→ Element lookup rows
## BEGIN
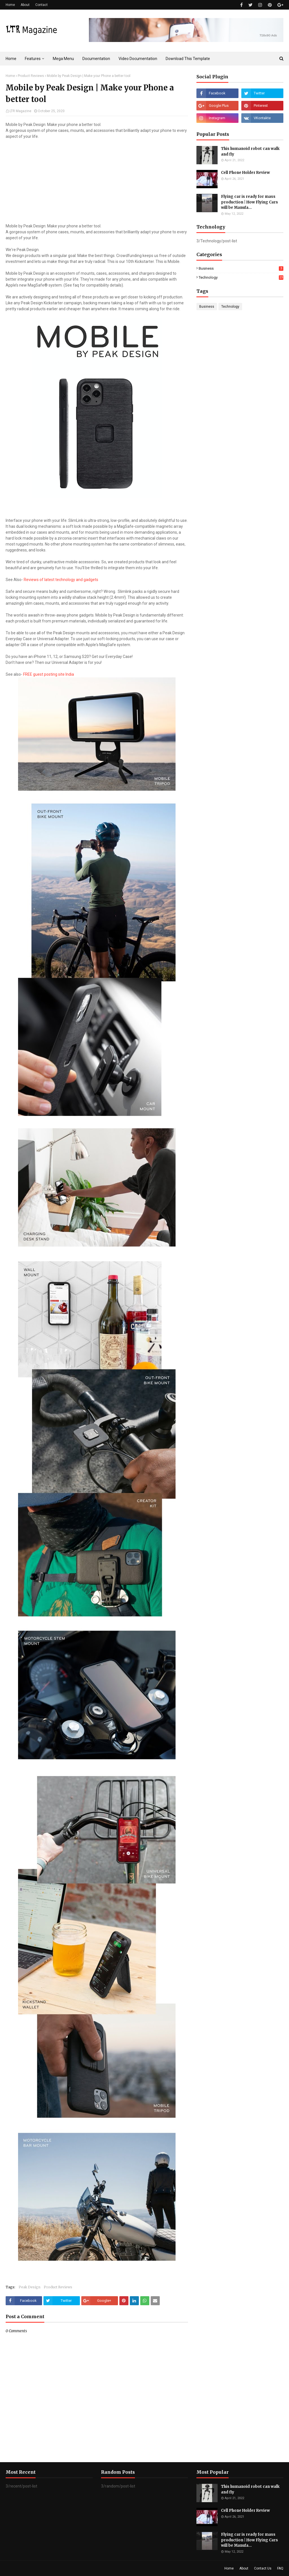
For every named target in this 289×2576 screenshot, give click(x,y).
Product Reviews (31, 76)
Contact (41, 5)
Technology (241, 277)
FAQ (280, 2568)
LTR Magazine (20, 111)
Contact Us (263, 2568)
## END
→ Exercise instructions
Give every line of the rows above as a Markdown table with the columns Number and Line, numbering the lines in order and skipping any blank ones. Leave the pictures out of the table.

→ Response
| Number | Line |
|---|---|
| 1 | For every named target in this 289×2576 screenshot, give click(x,y). |
| 2 | Product Reviews (31, 76) |
| 3 | Contact (41, 5) |
| 4 | Technology (241, 277) |
| 5 | FAQ (280, 2568) |
| 6 | LTR Magazine (20, 111) |
| 7 | Contact Us (263, 2568) |